||pre 9 Oct. 1915
||Michael Keating, Private 24/813, service from 29 May 1915 to 24 September 1917.
Postcard 1: Michael Keating. On the back, "To fond sister Mary from Mick you will see by this I am going to the front I am in the 10th Platoon, C. Company 2nd Battalion, Trentham Regiment E.L.O. leaving New Zealand next ?Wednesday? 9 of October I hope Jack is keeping well also all of you I mite see you all someday so goobye(sic) to all Michael Keating".
MICHAEL KEATING (Uncle Mick)
Rifleman Michael Keating served from May 1915 to September 1917, part of that time in Belgium where he was injured and shell shocked, and from where he was sent back to England to convalesce. He did not improve and returned to New Zealand, via Hobart, in October 1917. While overseas he sent a series of postcards to his niece, Bertha Keating, in England.
Uncle Mick, as he was known in the family, came to live with his sister, Bridget Smith (nee Keating) after she went and had him discharged from the mental hospital in Nelson (Ngawhatu). He was there as a result of severe shell shock - in the First World War.
===============
> [APPLY WHAT YOU READ]
A - Retype the part of the text about Michael Keating that starts at "Postcard 1: Michael" and ends at "Keating, in England.".
B - Rewrite the paragraph of the Michael Keating text that begins "Rifleman Michael Keating served" as a short list that keeps its main facts.
C - Write what comes next in the text about Michael Keating, continuing after its final sentence.

> [SUPPLIED INFORMATION]
===============
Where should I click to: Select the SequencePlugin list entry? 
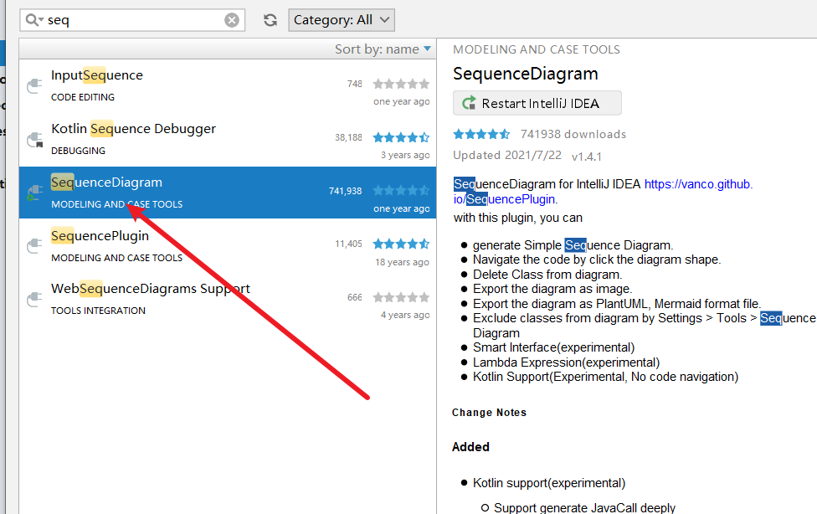(100, 236)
===============
> [TASK RESPONSES]
A -
Postcard 1: Michael Keating. On the back, "To fond sister Mary from Mick you will see by this I am going to the front I am in the 10th Platoon, C. Company 2nd Battalion, Trentham Regiment E.L.O. leaving New Zealand next ?Wednesday? 9 of October I hope Jack is keeping well also all of you I mite see you all someday so goobye(sic) to all Michael Keating".
MICHAEL KEATING (Uncle Mick)
Rifleman Michael Keating served from May 1915 to September 1917, part of that time in Belgium where he was injured and shell shocked, and from where he was sent back to England to convalesce. He did not improve and returned to New Zealand, via Hobart, in October 1917. While overseas he sent a series of postcards to his niece, Bertha Keating, in England.

B -
- Served as a rifleman from May 1915 to September 1917
- Spent part of that time in Belgium, where he was injured and shell shocked
- Was sent back to England to convalesce but did not improve
- Returned to New Zealand via Hobart in October 1917
- While overseas, sent a series of postcards to his niece, Bertha Keating, in England

C -
He was a frail, thin man. He did all the messy jobs around the house and it's hard to think that he had a particularly happy life. His postcards, sent to Bertha Keating during the war - from both Europe and England, and in the end, New Zealand, show a slow deterioration in his health.
Uncle Mick had a cough which apparently got worse if he smoked, had a bath, or lay on his back. He also had a slight twitch (not surprising really - with everyone yelling at him) and that was something else he got yelled at for, "stop twitching Mick". After the war he was very nervous, with constantly shaking hands, and he was very hesitant in speech.
He was nursed at Wairau Hospital in the 1960s by his great niece (Mary Hickman) who always found him very loving, caring and gentle. He died there in 1966 at 79 years of age.